The amazing paragraph in question involved my female protagonist walking through a particular university. She needed to urgently speak to someone about something that will help her achieve her primary goal in my story. On her way to talk to this person, I had described the interior of the university’s lavish lounge; its multi-colored and multicultural students; the smell of new books and the energy of young intellectuals permeating through the corridors.
I deleted it all.
I murdered the best sentences I had ever constructed. Why? Because that's what good writers do. We kill our words — especially our beautiful ones.
Every sentence must serve a clear purpose
It doesn’t matter what kind of writing it is – whether it’s my novel or if I am writing a thought-leadership piece for a B2B publication - every sentence I write must serve a purpose. Every sentence must be of such significance, that to remove it would be like removing a block from a Jenga tower.
It's what writers call tight writing. No word is superfluous. No sentence is too long. No paragraph is too rambling.

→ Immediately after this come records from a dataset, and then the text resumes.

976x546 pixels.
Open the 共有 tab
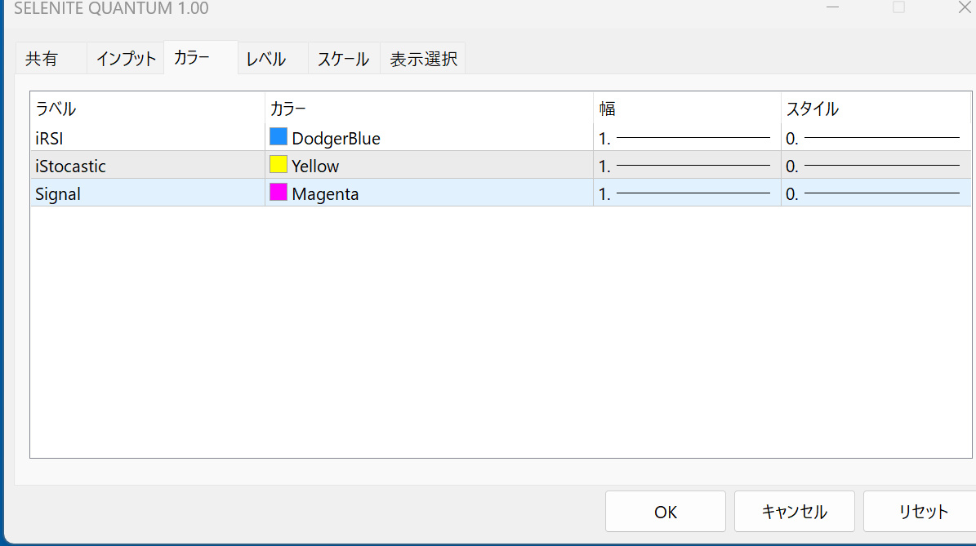pyautogui.click(x=42, y=59)
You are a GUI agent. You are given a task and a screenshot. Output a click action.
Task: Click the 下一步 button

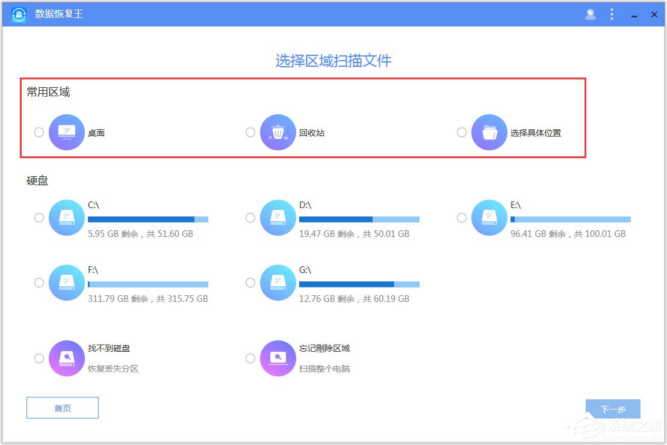pyautogui.click(x=612, y=408)
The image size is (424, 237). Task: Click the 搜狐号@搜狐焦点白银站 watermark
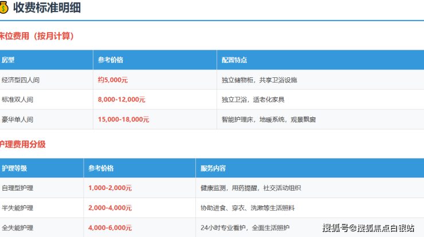point(368,228)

As much as I loved that beautiful description of the university I had written, after re-reading it for the third time, within the context of the chapter and the broader story, I realised it served no actual purpose. Sure, it was nice to read, but I was needlessly slowing the story down. Do my readers want to read a description of an ordinary university in London? The university only appears once in my entire novel so why am I wasting a whole paragraph describing it and unnecessarily slowing down the pace of my story?
Likewise, if I am writing an article for a B2B publication, I always ask myself questions. Does this sentence give the reader any useful information or does it substantiate the claims I am making? Does this sentence provide greater insight for the reader or is it just window-dressing?
Pacing – get to the bloody point already
If you ever want a reader to finish your novel or your article, you need to ensure the pacing is right. The pace of your writing is what tempo is to music. Sometimes the pace will be slow, and sometimes the pace will be fast. Often, the pacing depends on the genre or the type of writing. A thriller about the world on the brink of annihilation as a comet hurtles towards the atmosphere will probably have a fast pace. A literary novel exploring the fragile mind of a Vietnam war veteran will probably have a much slower pace as it will naturally be a more contemplative piece of writing.
My book is a romance novel, so the pace varies depending on the scene; its purpose and where it is in the story. The particular university scene I described takes place at a critical part in my book, where my female protagonist is about to find out something very significant which I have been building towards. As a result, I did not want to bog this scene down with a detailed description of a university, albeit a well-written one, which does nothing to progress the story but merely prolongs the big reveal that I have made readers read almost 70,000 words to get to.
Murder your darlings; murder them without remorse
Any serious writer will have come across William Faulkner’s often quoted phrase “In writing, you must kill your darlings." Although this phrase has become overused, it does not make it any less accurate.
A good writer must not be afraid to sacrifice his eloquently-written sentences in service of the story or the article he or she is writing. A self-indulgent novelist will write beautiful, amazing prose that unnecessarily slows down their story or, worse still, adds nothing to it. A self-indulgent feature writer will keep a highly pretentious sentence or paragraph in their article which provides little to no insight for its reader but merely massages the writer’s ego. These are hallmarks of gifted but undisciplined writers.
When I am reading through my manuscript, I am continuously asking "How does this sentence or paragraph move my story forward?" "Does my description need to be this long?" "Am I making my readers wait so long for the interesting parts?" Successful commercial writers always have their readers at the back of their mind. After all, as writers, we are asking someone to invest their money and/or time to read our prose, so we owe it to our readers to ensure our writing is tight, readable and, above all, engaging.